• artists' book
  • pictorial wrappers
  • offset-printed
  • staple bound
  • black-and-white & color
  • 28.5 x 20.5 cm.
  • [120] pp.
  • edition size 10
  • signed and numbered

Playboy, Vol. XLI, No. 1 (Braille Edition)

Barbara Bloom

description

A transformed a Braille edition of Playboy Magazine, produced by the National Library Service for the Blind and Physically Handicapped. "One of Barbara Bloom's prized Braille objects was her copy of 'Playboy.' (The Library of Congress makes several magazines available in Braille, and 'Playboy' was one of the most widely circulated.) She had the thought she would like to give the magazine a centerfold -- a picture for the sighted snuggling up amidst text for the blind. Most people had no reason to be aware of the Braille 'Playboy' until, in the Reagan years, Congress maneuvered the Library into eliminating it in the name of taxpayer responsibility. In addition to the obvious jokes about the blind, at least, actually getting 'Playboy' for the articles, the story raised a variety of questions about how people connect words on a page to the world at large; whether a haptic reading was somehow more 'sensual' than scanning a page with one's eyes; and whether it was the sighted world with its fixation on photographs that was missing the point.
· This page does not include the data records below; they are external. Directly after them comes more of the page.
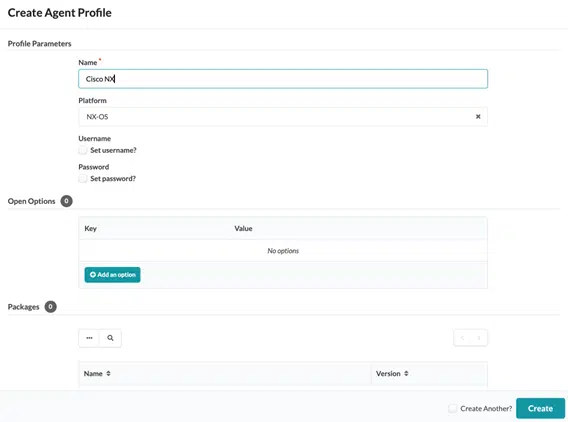Select the Name column header in Packages

[93, 373]
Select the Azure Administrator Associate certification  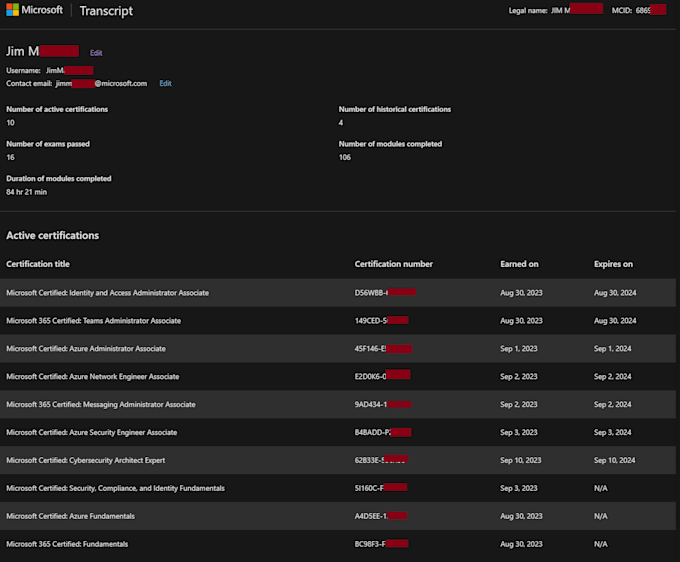pyautogui.click(x=86, y=349)
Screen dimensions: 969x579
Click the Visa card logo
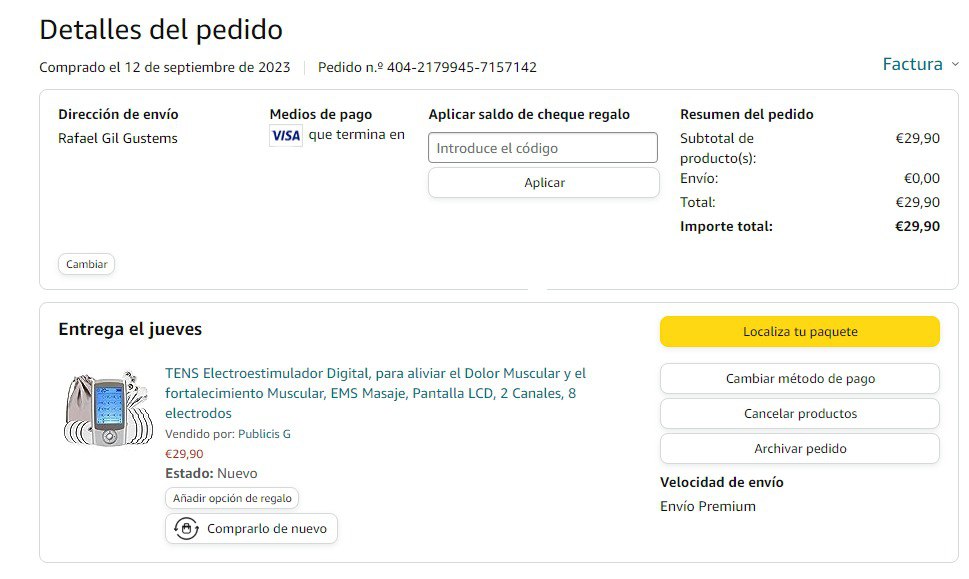(x=286, y=136)
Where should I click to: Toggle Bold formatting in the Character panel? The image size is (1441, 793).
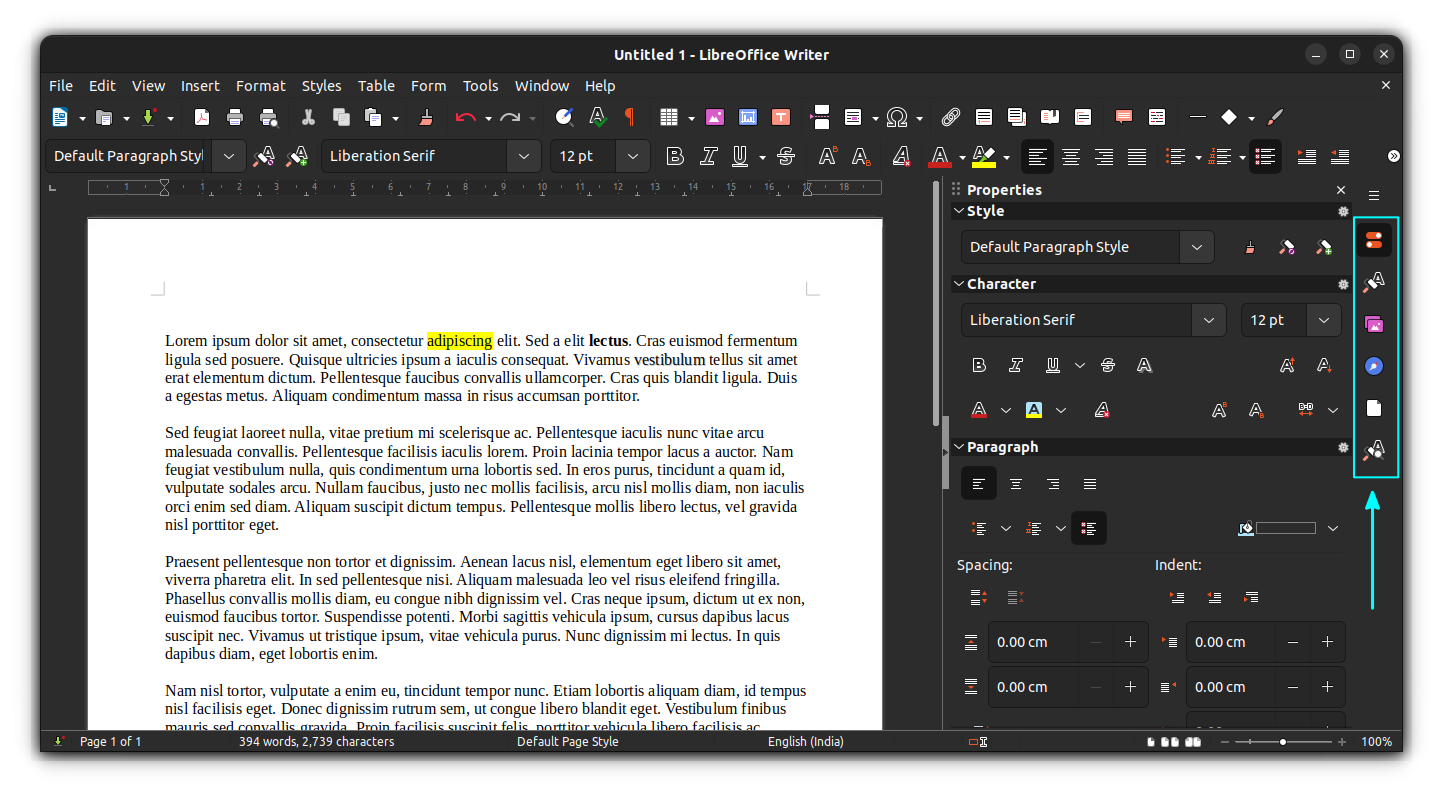(979, 365)
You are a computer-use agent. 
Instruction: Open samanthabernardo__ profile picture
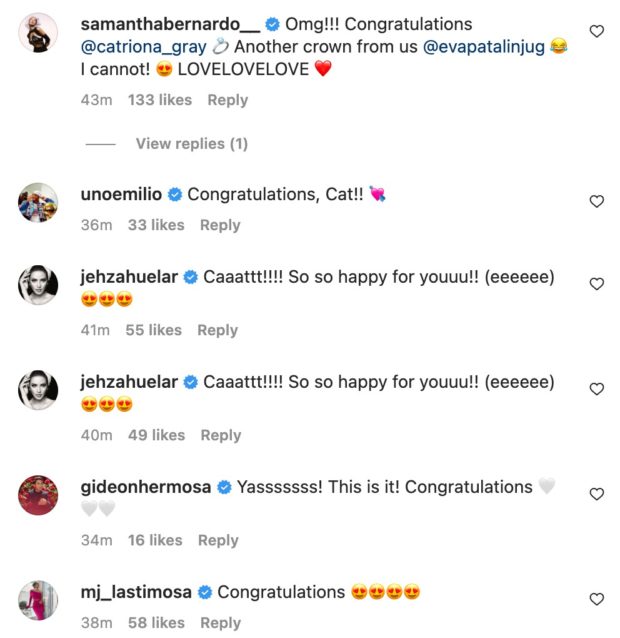point(38,33)
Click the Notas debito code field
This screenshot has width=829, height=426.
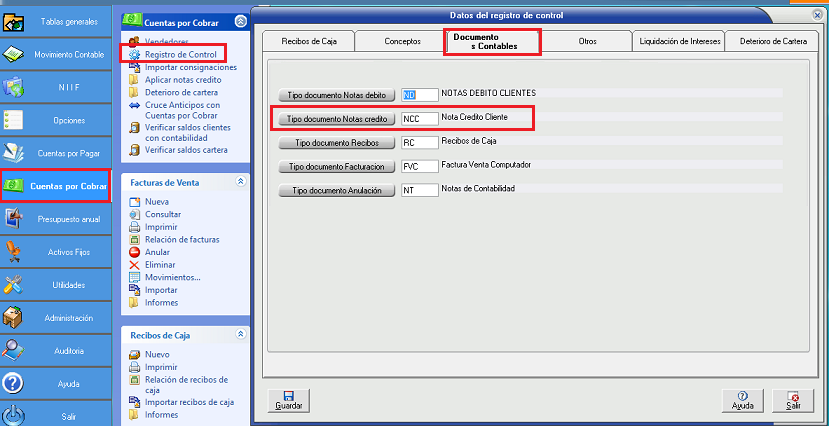pyautogui.click(x=420, y=94)
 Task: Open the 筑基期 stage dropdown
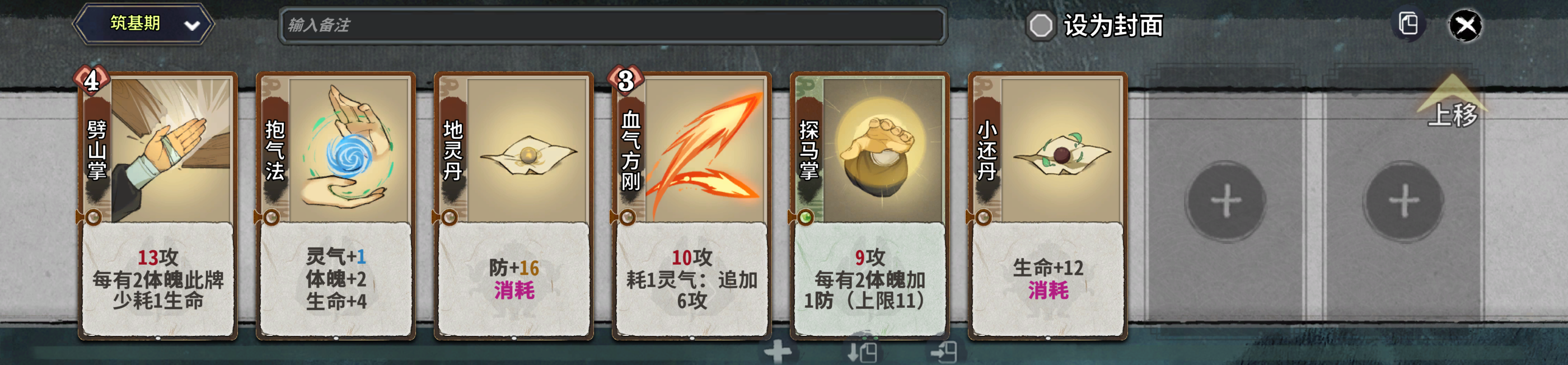144,24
It was after this incident that Barbara Bloom amended her copy with a centerfold of Eve Arnold's famous photograph of Marilyn Monroe reading 'Ulysses' in a Long Island playground. According to Arnold, Marilyn had borrowed the book from a friend and was reading it in fits and starts -- rather as Joyce had written it. Barbara Bloom commented on how sexy people look reading in libraries. And sad. And beautiful. And fleeting." -- from "The Collections of Barbara Bloom," New York : ICP / Stedil, pp. 238 - 239.